>>>>

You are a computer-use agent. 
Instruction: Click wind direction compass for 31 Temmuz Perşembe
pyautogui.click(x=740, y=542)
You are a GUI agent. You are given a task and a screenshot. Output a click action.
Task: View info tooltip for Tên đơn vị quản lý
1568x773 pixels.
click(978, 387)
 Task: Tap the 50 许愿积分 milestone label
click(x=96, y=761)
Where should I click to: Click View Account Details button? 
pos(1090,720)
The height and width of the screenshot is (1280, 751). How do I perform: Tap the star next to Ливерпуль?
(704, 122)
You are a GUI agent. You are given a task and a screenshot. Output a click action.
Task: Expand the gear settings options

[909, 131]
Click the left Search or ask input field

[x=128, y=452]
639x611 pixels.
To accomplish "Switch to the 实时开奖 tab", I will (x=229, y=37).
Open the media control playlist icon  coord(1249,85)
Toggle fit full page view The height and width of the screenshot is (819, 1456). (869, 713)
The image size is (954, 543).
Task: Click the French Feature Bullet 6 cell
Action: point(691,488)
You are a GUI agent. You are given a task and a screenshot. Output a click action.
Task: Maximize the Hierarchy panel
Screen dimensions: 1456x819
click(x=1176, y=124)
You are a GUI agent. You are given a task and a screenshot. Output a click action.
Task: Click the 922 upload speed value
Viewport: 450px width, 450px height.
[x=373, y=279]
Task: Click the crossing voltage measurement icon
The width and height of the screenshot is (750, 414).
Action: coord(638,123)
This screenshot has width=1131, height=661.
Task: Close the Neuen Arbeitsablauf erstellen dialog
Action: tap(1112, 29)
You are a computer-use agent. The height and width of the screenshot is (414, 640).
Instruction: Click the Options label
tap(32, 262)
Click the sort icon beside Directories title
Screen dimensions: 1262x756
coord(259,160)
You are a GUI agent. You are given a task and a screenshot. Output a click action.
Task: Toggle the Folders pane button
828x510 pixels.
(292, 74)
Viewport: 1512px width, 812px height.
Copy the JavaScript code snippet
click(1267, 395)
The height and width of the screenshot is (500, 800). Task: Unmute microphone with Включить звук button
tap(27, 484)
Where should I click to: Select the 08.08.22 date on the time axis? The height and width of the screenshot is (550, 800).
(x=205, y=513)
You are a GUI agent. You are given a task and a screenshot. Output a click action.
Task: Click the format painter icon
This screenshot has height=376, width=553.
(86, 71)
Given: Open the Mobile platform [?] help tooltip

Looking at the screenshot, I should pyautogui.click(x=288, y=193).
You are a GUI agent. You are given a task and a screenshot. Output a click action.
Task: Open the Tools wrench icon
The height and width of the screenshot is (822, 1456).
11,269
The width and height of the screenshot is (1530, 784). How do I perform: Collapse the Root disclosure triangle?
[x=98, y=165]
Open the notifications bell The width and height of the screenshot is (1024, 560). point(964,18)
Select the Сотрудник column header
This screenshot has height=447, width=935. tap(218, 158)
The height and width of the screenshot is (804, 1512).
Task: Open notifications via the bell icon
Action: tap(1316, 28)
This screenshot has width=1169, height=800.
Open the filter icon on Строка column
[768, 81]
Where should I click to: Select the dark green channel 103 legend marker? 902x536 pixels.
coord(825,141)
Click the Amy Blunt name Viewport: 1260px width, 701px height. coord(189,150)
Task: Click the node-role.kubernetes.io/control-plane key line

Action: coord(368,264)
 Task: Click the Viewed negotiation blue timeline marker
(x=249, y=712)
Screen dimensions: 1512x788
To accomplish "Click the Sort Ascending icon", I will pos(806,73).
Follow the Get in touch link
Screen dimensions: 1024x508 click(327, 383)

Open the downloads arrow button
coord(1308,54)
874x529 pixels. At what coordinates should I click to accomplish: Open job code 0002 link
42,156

<<<<

> **Problem to solve**: Reproduce the material without any changes, beginning with the line that contains "You are a computer-use agent. The" and continuing through the line that contains "Looking at the", with both of those lines included.

> **The reply**:
You are a computer-use agent. The height and width of the screenshot is (414, 640).
Instruction: Click the Options label
tap(32, 262)
Click the sort icon beside Directories title
Screen dimensions: 1262x756
coord(259,160)
You are a GUI agent. You are given a task and a screenshot. Output a click action.
Task: Toggle the Folders pane button
828x510 pixels.
(292, 74)
Viewport: 1512px width, 812px height.
Copy the JavaScript code snippet
click(1267, 395)
The height and width of the screenshot is (500, 800). Task: Unmute microphone with Включить звук button
tap(27, 484)
Where should I click to: Select the 08.08.22 date on the time axis? The height and width of the screenshot is (550, 800).
(x=205, y=513)
You are a GUI agent. You are given a task and a screenshot. Output a click action.
Task: Click the format painter icon
This screenshot has height=376, width=553.
(86, 71)
Given: Open the Mobile platform [?] help tooltip

Looking at the screenshot, I should pyautogui.click(x=288, y=193).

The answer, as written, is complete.